> **WORK ITEM**
Could you work out the number of lines in the listing that include the word "page" and reply with that figure alone?

:: MATERIAL FOR THIS TASK

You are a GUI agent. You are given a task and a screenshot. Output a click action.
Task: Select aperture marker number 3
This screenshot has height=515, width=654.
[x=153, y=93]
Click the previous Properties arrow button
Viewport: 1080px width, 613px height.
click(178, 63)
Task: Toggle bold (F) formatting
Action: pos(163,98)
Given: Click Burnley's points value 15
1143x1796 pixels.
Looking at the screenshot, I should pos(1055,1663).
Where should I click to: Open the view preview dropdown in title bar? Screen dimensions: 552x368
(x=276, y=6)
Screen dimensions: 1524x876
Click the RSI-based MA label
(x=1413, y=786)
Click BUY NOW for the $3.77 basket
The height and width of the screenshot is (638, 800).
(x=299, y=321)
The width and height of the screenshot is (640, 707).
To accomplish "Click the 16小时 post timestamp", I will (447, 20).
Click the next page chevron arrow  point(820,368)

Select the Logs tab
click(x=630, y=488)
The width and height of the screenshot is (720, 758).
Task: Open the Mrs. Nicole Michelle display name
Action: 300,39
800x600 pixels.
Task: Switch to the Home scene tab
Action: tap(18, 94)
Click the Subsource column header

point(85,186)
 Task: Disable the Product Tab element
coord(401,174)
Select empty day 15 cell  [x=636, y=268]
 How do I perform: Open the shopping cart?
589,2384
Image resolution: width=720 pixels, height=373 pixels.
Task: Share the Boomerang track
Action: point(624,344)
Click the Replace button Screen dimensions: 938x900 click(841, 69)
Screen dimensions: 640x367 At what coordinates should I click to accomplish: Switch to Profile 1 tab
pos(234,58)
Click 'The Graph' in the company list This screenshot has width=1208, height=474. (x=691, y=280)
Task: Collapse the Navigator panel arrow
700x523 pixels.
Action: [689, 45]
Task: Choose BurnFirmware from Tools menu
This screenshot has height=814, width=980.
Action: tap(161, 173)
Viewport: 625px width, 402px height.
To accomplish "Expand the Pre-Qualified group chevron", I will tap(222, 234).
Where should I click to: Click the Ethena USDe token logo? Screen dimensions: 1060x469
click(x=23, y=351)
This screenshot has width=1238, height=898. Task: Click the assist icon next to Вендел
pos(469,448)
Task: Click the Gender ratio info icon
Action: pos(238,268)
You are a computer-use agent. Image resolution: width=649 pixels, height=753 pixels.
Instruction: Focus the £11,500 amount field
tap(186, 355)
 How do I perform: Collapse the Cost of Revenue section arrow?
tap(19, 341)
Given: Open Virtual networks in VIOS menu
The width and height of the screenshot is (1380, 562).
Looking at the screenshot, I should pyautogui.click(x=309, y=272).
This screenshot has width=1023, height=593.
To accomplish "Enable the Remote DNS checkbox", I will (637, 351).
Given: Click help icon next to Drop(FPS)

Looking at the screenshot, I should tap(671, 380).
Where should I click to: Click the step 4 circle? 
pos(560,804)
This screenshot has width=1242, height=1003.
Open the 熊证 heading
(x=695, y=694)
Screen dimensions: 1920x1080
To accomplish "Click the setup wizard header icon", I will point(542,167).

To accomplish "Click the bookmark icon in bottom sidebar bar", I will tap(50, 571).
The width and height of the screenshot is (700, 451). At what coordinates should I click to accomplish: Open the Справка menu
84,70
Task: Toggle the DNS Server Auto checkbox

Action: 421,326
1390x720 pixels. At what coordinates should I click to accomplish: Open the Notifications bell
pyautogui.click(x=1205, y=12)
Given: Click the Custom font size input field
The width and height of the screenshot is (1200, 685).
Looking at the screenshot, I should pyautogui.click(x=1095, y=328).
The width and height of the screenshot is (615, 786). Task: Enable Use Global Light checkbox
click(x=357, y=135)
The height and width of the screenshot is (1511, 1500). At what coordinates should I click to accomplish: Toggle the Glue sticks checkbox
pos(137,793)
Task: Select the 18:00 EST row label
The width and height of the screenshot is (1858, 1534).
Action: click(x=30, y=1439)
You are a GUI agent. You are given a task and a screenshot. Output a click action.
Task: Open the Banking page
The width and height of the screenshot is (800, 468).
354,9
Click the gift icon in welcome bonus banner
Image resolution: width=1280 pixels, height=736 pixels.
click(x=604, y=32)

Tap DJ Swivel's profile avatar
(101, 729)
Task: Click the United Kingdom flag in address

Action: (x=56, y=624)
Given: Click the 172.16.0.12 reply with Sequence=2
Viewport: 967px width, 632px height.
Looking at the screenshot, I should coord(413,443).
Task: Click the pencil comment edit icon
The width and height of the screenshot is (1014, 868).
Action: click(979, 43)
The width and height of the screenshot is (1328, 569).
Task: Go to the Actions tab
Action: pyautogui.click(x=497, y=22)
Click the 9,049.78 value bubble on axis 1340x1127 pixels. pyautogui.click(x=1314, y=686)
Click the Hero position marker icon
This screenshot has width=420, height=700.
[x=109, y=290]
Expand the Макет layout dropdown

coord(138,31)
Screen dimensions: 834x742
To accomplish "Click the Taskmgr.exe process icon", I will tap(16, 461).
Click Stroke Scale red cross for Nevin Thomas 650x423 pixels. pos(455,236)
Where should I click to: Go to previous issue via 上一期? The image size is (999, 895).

::::

> **THE ANSWER**
2